(Task item) This exercise calls for every record to be set down again, exactly and in full.

_____

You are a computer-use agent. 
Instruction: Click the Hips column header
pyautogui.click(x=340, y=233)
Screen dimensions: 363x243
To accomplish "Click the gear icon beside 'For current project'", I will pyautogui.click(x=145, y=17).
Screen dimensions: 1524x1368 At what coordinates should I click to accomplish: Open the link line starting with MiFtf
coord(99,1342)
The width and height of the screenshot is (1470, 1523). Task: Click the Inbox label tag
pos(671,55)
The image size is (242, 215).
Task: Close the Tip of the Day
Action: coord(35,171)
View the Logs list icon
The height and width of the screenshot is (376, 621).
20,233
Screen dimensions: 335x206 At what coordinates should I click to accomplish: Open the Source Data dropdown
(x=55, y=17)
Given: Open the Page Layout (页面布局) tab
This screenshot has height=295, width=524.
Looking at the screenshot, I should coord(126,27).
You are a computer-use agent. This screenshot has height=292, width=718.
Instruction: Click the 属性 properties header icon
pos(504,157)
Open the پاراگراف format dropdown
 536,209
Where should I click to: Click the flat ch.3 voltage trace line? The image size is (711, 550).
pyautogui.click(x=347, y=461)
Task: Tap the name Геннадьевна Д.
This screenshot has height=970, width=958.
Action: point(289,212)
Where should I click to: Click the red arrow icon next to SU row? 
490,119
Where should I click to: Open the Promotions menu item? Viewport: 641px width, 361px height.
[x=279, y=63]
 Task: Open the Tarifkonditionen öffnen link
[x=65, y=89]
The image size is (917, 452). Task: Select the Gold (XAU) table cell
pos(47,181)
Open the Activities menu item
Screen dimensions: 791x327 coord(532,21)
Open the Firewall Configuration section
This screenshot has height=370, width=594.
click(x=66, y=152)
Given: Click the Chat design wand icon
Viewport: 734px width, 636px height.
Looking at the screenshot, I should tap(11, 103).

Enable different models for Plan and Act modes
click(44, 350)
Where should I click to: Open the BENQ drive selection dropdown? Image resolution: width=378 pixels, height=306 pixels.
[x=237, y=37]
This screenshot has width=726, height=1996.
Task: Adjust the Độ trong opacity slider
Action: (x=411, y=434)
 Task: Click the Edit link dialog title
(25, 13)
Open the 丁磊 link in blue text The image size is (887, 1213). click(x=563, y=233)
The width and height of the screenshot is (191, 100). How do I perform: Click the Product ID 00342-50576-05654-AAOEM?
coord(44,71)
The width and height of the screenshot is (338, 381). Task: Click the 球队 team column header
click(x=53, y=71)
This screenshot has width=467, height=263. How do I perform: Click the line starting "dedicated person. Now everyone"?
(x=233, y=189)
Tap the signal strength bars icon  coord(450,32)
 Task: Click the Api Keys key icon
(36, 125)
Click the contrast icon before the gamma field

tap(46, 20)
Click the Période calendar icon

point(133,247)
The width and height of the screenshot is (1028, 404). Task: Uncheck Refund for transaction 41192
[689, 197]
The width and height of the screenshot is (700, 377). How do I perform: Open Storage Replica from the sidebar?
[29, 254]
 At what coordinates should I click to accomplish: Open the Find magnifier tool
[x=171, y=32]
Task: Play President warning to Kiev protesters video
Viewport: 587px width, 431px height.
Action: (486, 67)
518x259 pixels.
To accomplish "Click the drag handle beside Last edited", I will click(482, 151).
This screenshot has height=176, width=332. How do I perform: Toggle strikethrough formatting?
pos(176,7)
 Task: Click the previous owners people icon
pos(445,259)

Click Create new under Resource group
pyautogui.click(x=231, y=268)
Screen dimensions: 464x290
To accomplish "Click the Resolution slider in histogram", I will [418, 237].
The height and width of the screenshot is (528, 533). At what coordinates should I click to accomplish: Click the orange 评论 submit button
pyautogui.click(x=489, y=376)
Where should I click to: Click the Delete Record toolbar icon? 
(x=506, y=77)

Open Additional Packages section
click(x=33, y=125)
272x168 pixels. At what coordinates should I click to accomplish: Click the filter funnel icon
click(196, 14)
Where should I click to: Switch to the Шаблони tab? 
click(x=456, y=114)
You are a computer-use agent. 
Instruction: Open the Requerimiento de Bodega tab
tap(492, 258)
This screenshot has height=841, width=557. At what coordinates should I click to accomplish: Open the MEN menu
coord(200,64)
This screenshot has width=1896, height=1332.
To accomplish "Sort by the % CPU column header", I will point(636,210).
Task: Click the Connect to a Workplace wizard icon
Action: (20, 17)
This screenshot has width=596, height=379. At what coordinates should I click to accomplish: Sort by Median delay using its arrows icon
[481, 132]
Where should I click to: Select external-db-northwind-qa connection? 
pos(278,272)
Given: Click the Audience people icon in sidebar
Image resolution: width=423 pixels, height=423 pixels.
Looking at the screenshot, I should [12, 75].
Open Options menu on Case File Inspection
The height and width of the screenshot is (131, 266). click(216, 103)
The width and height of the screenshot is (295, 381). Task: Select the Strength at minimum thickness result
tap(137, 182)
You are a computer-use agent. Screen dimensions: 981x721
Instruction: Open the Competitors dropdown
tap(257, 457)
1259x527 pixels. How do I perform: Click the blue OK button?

_____

(Solution to this exercise)
You are a computer-use agent. 
Instruction: Click the Hips column header
pyautogui.click(x=340, y=233)
Screen dimensions: 363x243
To accomplish "Click the gear icon beside 'For current project'", I will pyautogui.click(x=145, y=17).
Screen dimensions: 1524x1368 At what coordinates should I click to accomplish: Open the link line starting with MiFtf
coord(99,1342)
The width and height of the screenshot is (1470, 1523). Task: Click the Inbox label tag
pos(671,55)
The image size is (242, 215).
Task: Close the Tip of the Day
Action: coord(35,171)
View the Logs list icon
The height and width of the screenshot is (376, 621).
20,233
Screen dimensions: 335x206 At what coordinates should I click to accomplish: Open the Source Data dropdown
(x=55, y=17)
Given: Open the Page Layout (页面布局) tab
This screenshot has height=295, width=524.
Looking at the screenshot, I should coord(126,27).
You are a computer-use agent. This screenshot has height=292, width=718.
Instruction: Click the 属性 properties header icon
pos(504,157)
Open the پاراگراف format dropdown
 536,209
Where should I click to: Click the flat ch.3 voltage trace line? The image size is (711, 550).
pyautogui.click(x=347, y=461)
Task: Tap the name Геннадьевна Д.
This screenshot has height=970, width=958.
Action: point(289,212)
Where should I click to: Click the red arrow icon next to SU row? 
490,119
Where should I click to: Open the Promotions menu item? Viewport: 641px width, 361px height.
[x=279, y=63]
 Task: Open the Tarifkonditionen öffnen link
[x=65, y=89]
The image size is (917, 452). Task: Select the Gold (XAU) table cell
pos(47,181)
Open the Activities menu item
Screen dimensions: 791x327 coord(532,21)
Open the Firewall Configuration section
This screenshot has height=370, width=594.
click(x=66, y=152)
Given: Click the Chat design wand icon
Viewport: 734px width, 636px height.
Looking at the screenshot, I should tap(11, 103).

Enable different models for Plan and Act modes
click(44, 350)
Where should I click to: Open the BENQ drive selection dropdown? Image resolution: width=378 pixels, height=306 pixels.
[x=237, y=37]
This screenshot has width=726, height=1996.
Task: Adjust the Độ trong opacity slider
Action: (x=411, y=434)
 Task: Click the Edit link dialog title
(25, 13)
Open the 丁磊 link in blue text The image size is (887, 1213). click(x=563, y=233)
The width and height of the screenshot is (191, 100). How do I perform: Click the Product ID 00342-50576-05654-AAOEM?
coord(44,71)
The width and height of the screenshot is (338, 381). Task: Click the 球队 team column header
click(x=53, y=71)
This screenshot has width=467, height=263. How do I perform: Click the line starting "dedicated person. Now everyone"?
(x=233, y=189)
Tap the signal strength bars icon  coord(450,32)
 Task: Click the Api Keys key icon
(36, 125)
Click the contrast icon before the gamma field

tap(46, 20)
Click the Période calendar icon

point(133,247)
The width and height of the screenshot is (1028, 404). Task: Uncheck Refund for transaction 41192
[689, 197]
The width and height of the screenshot is (700, 377). How do I perform: Open Storage Replica from the sidebar?
[29, 254]
 At what coordinates should I click to accomplish: Open the Find magnifier tool
[x=171, y=32]
Task: Play President warning to Kiev protesters video
Viewport: 587px width, 431px height.
Action: (486, 67)
518x259 pixels.
To accomplish "Click the drag handle beside Last edited", I will click(482, 151).
This screenshot has height=176, width=332. How do I perform: Toggle strikethrough formatting?
pos(176,7)
 Task: Click the previous owners people icon
pos(445,259)

Click Create new under Resource group
pyautogui.click(x=231, y=268)
Screen dimensions: 464x290
To accomplish "Click the Resolution slider in histogram", I will [418, 237].
The height and width of the screenshot is (528, 533). At what coordinates should I click to accomplish: Click the orange 评论 submit button
pyautogui.click(x=489, y=376)
Where should I click to: Click the Delete Record toolbar icon? 
(x=506, y=77)

Open Additional Packages section
click(x=33, y=125)
272x168 pixels. At what coordinates should I click to accomplish: Click the filter funnel icon
click(196, 14)
Where should I click to: Switch to the Шаблони tab? 
click(x=456, y=114)
You are a computer-use agent. 
Instruction: Open the Requerimiento de Bodega tab
tap(492, 258)
This screenshot has height=841, width=557. At what coordinates should I click to accomplish: Open the MEN menu
coord(200,64)
This screenshot has width=1896, height=1332.
To accomplish "Sort by the % CPU column header", I will point(636,210).
Task: Click the Connect to a Workplace wizard icon
Action: (20, 17)
This screenshot has width=596, height=379. At what coordinates should I click to accomplish: Sort by Median delay using its arrows icon
[481, 132]
Where should I click to: Select external-db-northwind-qa connection? 
pos(278,272)
Given: Click the Audience people icon in sidebar
Image resolution: width=423 pixels, height=423 pixels.
Looking at the screenshot, I should [12, 75].
Open Options menu on Case File Inspection
The height and width of the screenshot is (131, 266). click(216, 103)
The width and height of the screenshot is (295, 381). Task: Select the Strength at minimum thickness result
tap(137, 182)
You are a computer-use agent. Screen dimensions: 981x721
Instruction: Open the Competitors dropdown
tap(257, 457)
1259x527 pixels. How do I perform: Click the blue OK button?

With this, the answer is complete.